第6話 村になると地価が上がります
「さて、まずは地図を見てください」
その地図は、岡山村からロゼまでの街道沿いの地図だった。
下には海が描かれ、海岸、デルフの森、街道、薬草の森ダンジョン、霧衣山と、大雑把に境界が書き込まれている。
この地図では、岡山、ロゼ間には村はなく、デルフの森の東端、ダンジョンの入り口付近と、ロゼとデルフの森の中間くらいのところに、野営地用の結界杭の記載があった
地図自体は大雑把だが、魔獣、魔物の主な出現情報などが細かく書かれている。
「コイルさんが開拓しようと思っているのは、どのあたりですか?杭は何本くらい使う予定でしょうか」
「あ、はい。このあたりです」
地図の、ダンジョン入り口野営地のすぐ左からから、森の中央を少し過ぎたあたりまでを囲む。
「杭は22本買って、横に11本並べる、こう、細長い感じにしようと思います」
「森の中の淀みが無くなったというのは、本当でしょうか?」
「はい、それは間違いないです」
「ここ、デルフの森は、岡山ロゼ間で一番、村を作るのに適した場所だと言われています。そこがなぜ、放っておかれたかというと、この淀みのせいなのです」
ユーインは、年下の若造相手とは思えないほど丁寧に真摯に説明してくれた。
それによると、今までに何度か、村を作る計画はあったようだ。
ただ、森の中央にある淀みが問題だった。
淀みは枯れることもあれば成長することもある。成長すると、だんだん強い大きな魔物を生み出すようになり、条件がそろえば、ある日急に周りを巻き込みダンジョンを形成する。ダンジョンの規模は様々だが、少なくとも森全体を覆うくらいにはなるはずだ。デルフの森自体は、横に1キロメル、縦に100メル程度の小さな森だからだ。

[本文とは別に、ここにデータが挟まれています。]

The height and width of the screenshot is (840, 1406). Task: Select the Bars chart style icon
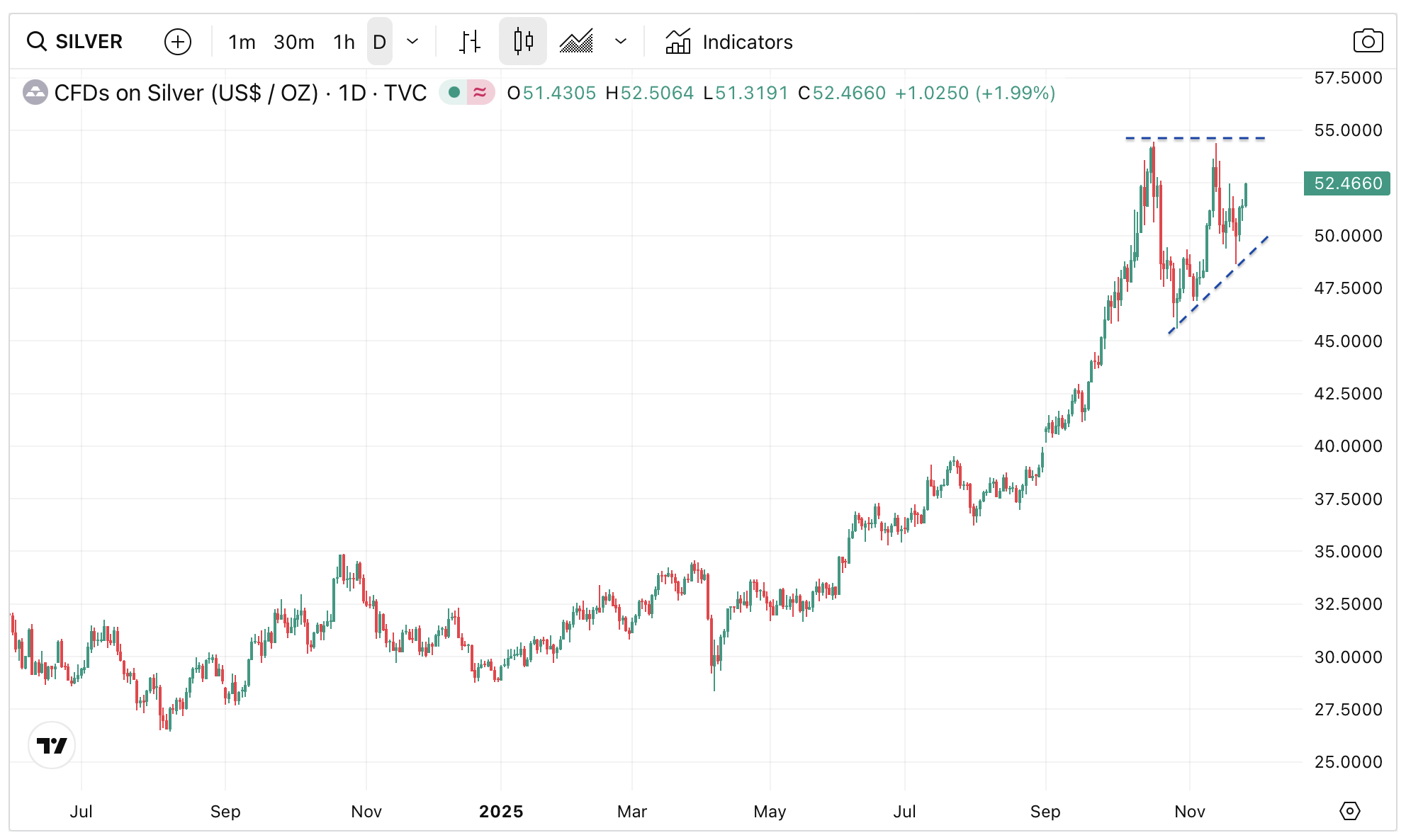coord(469,42)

淀みの魔獣が矢羽というのも問題だった。矢羽は狩りにくく、増える一方で、年に一度、大規模な討伐隊が数を減らしに行くのだが、得られる魔石も小さく、手間ばかりかかる困った魔物だった。辺りが飽和状態になったからか、最近は上位魔獣の雷羽もよく見られるようになった。

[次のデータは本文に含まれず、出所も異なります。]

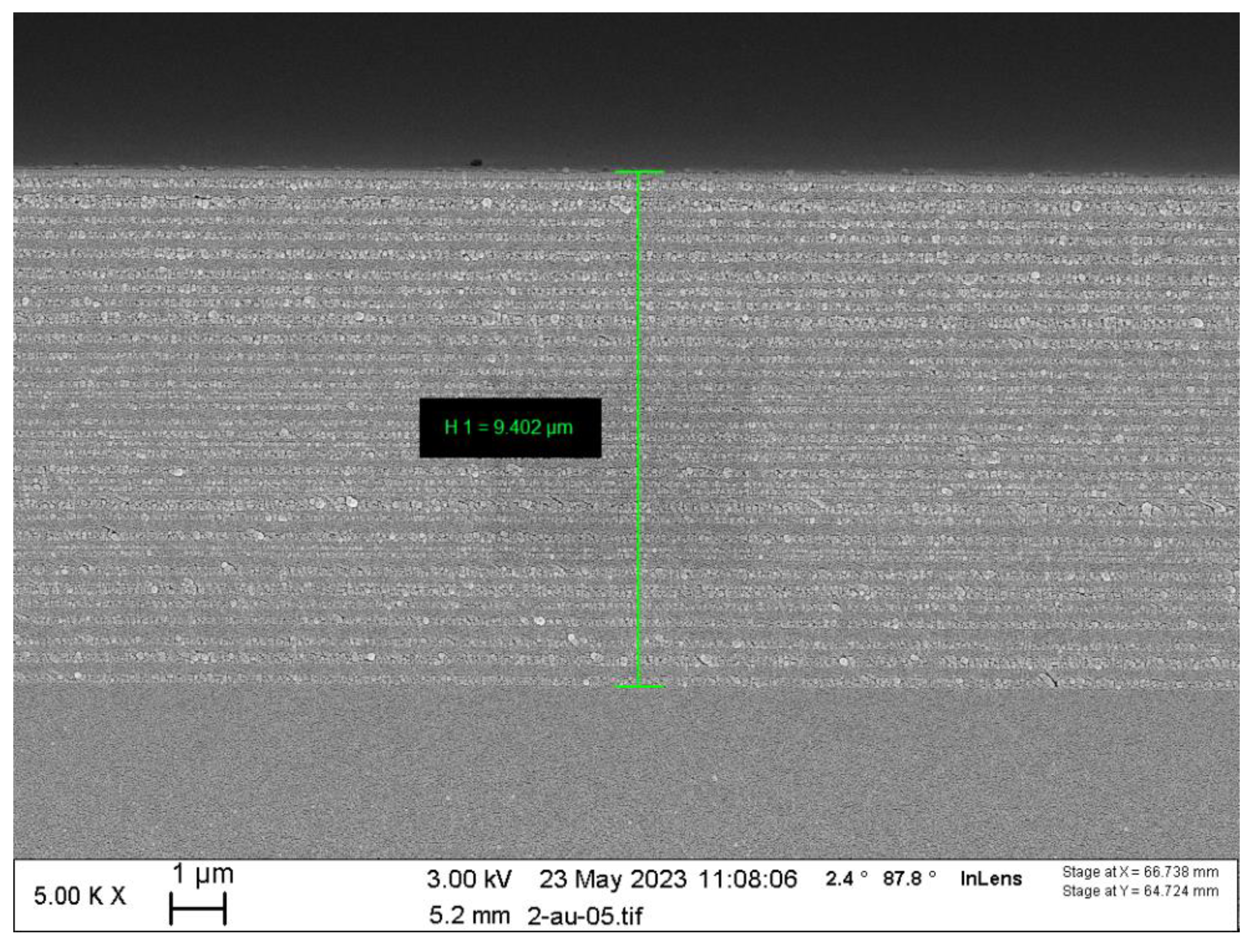Click the 1 µm scale label text
The width and height of the screenshot is (1248, 952).
click(x=202, y=874)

数年後か、数十年後かは分からないが、このままでいけば新しいダンジョンになる可能性も高いと思われている淀みだった。
いざ村を作って、村ごとダンジョンに取り込まれたら、被害が計り知れない。森の外の草原は村を作るほどの広さもなく、せいぜい野営地を作るくらいだ。
「コイルさんが見に行っても、矢羽の多さに辟易して、諦めるだろうと思っていたのです。諦めなければ、淀みの危険性をお話しするつもりでした。
もし淀みが無くなったのなら、今度はここを村にするため、領主様によって本格的に開拓がはじまる可能性があります。なので、コイルさんには、先にここを開拓した場合、その後どのようになるかをお話しておかなくてはなりません。
もちろん村になるかどうかは、その後の調査と会議の結果なので、確実とは言えませんが、可能性は高いでしょう。
コイルさんが明日、杭を打ち、自分の土地を確保するとします。もし村ができなければ、杭の内側の土地はコイルさんのもので、税金は5年に一度、22本でしたら220万円をお支払いいただきます。
村ができる場合、コイルさんの持つ土地も含めて、この森と野営地の草原全体を含む一帯を城壁で囲むことになります。村の中は、大型魔物の侵入も防ぐよう、城壁と結界魔道具で守られ、より安全に過ごすことができます。
コイルさんがあらかじめ確保しておいた土地は、コイルさん自身のものとなります。
ただし数日以内に会議で村の建設が決定されれば、それ以降開拓用の杭での土地確保は出来なくなりますので、お急ぎください。
村になりますと、安全性も増しますが、土地の値段も上がりますので、税金がそれに伴って上がります。完全に村としてスタートするのは防御態勢が出来てからなので2年後くらいになるのではないかと思いますが、それ以降は開拓杭による納税ではなく新しく村で決められた額を納める必要があります。
面積が広いので、相当な額の税金になると思います。
支払えない場合、土地を領主様に返納することも出来ます。もちろん買い手がつけば普通に売ることも出来ます。
それと、今ならまだ、杭を多めに買って、土地を押さえておくことも出来ますが、あまり多くの土地を抑えられると領主も利益が減りますので、開拓の計画が進まない可能性もあります。今おっしゃった通り、22本くらいにしていただけると、こちらも助かります」
本当は私も一区画分、開拓杭を買いたいくらいなんですが、違法な取引になってしまいますので、残念です。と、笑いながら、コーヒーを飲むユーイン。
コイルは思いがけず大きな話になりそうで、少しドキドキしながらデザートに手を伸ばした。